May 12 14:45:17 n1 ai-dba-collector[59722]: 2026/05/12 14:45:17 pgEdge AI DBA Workbench Collector v1.0.0-beta1 starting...
May 12 14:45:17 n1 ai-dba-collector[59722]: 2026/05/12 14:45:17 Configuration loaded from: /etc/pgedge/ai-dba-collector.yaml
May 12 14:45:17 n1 ai-dba-collector[59722]: 2026/05/12 14:45:17 Schema is up to date
May 12 14:45:17 n1 ai-dba-collector[59722]: 2026/05/12 14:45:17 Datastore connection established
May 12 14:45:17 n1 ai-dba-collector[59722]: 2026/05/12 14:45:17 Probe scheduler started
May 12 14:45:17 n1 ai-dba-collector[59722]: 2026/05/12 14:45:17 Collector is running. Press Ctrl+C to stop.
Checking the Server
The server listens on the configured HTTP port. Use the following command to test connectivity:
curl -s http://localhost:8080/health
A successful response confirms the server is running and accepting requests. The following example shows the expected output:
curl -s http://localhost:8080/health
{"status":"ok","server":"pgedge-postgres-mcp","version":"1.0.0-beta1"}
Checking the Alerter
The alerter logs rule evaluations to stderr. Use the following command to
confirm the alerter is running:
sudo systemctl status pgedge-ai-dba-alerter
A healthy alerter shows an active status and regular baseline recalculation on its hourly schedule. The following example shows the expected output:
pgedge-ai-dba-alerter.service - pgEdge AI DBA Workbench Alerter
Loaded: loaded (/etc/systemd/system/pgedge-ai-dba-alerter.service; enabled; vendor preset: enabled)
Active: active (running) since Tue 2026-05-12 15:32:55 UTC; 23h ago
Main PID: 63620 (ai-dba-alerter)
Tasks: 12 (limit: 4527)
Memory: 6.6M
CPU: 6.382s
CGroup: /system.slice/pgedge-ai-dba-alerter.service
└─63620 /opt/ai-workbench/ai-dba-alerter -config /etc/pgedge/ai-dba-alerter.yaml
May 12 15:32:55 n1 ai-dba-alerter[63620]: [alerter] Baseline calculator started (interval: 1h0m0s)
May 12 15:32:55 n1 ai-dba-alerter[63620]: [alerter] Alert cleaner started
May 12 15:32:55 n1 ai-dba-alerter[63620]: [alerter] Calculating baselines for 1 connections, 28 rules (lookback: 7 days)

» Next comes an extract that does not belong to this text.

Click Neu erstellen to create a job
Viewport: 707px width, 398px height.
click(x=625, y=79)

May 12 15:32:55 n1 ai-dba-alerter[63620]: [alerter] Baseline calculation complete
May 12 16:32:55 n1 ai-dba-alerter[63620]: [alerter] Calculating baselines for 1 connections, 28 rules (lookback: 7 days)
May 12 16:32:55 n1 ai-dba-alerter[63620]: [alerter] Baseline calculation complete
May 13 11:54:51 n1 ai-dba-alerter[63620]: [alerter] Calculating baselines for 1 connections, 28 rules (lookback: 7 days)

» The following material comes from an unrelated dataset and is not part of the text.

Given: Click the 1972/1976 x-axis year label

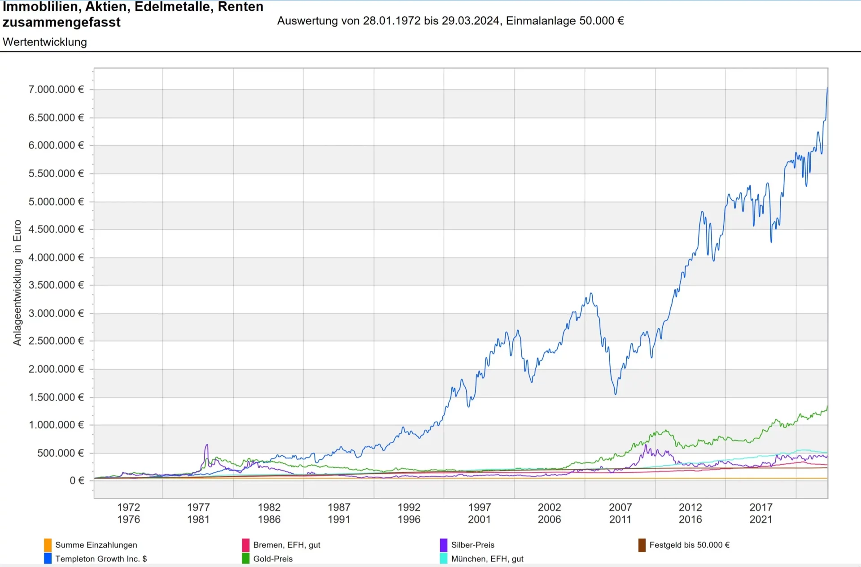Looking at the screenshot, I should tap(128, 513).
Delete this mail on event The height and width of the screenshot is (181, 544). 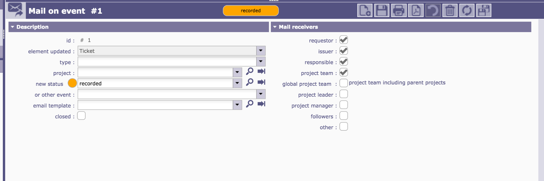tap(450, 11)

May 13 11:54:51 n1 ai-dba-alerter[63620]: [alerter] Baseline calculation complete
May 13 12:54:51 n1 ai-dba-alerter[63620]: [alerter] Calculating baselines for 1 connections, 28 rules (lookback: 7 days)
May 13 12:54:51 n1 ai-dba-alerter[63620]: [alerter] Baseline calculation complete
Checking Metrics Collection
Connect to the datastore and run the following query to verify that metrics tables contain recent data.
In the following example, the psql command connects to the datastore:
sudo -u postgres psql -d ai_workbench
psql (18.3 (Ubuntu 18.3-1.pgdg22.04+1))
Type "help" for help.
In the following example, the SELECT statement queries the
metrics.pg_stat_activity table and returns the activity count and the most
recent collection timestamp:
SELECT COUNT(*), MAX(collected_at) FROM metrics.pg_stat_activity;
count | max
-------+-------------------------------
8046 | 2026-05-14 12:50:48.167367+00
(1 row)
A non-zero count with a recent timestamp confirms the collector is gathering metrics.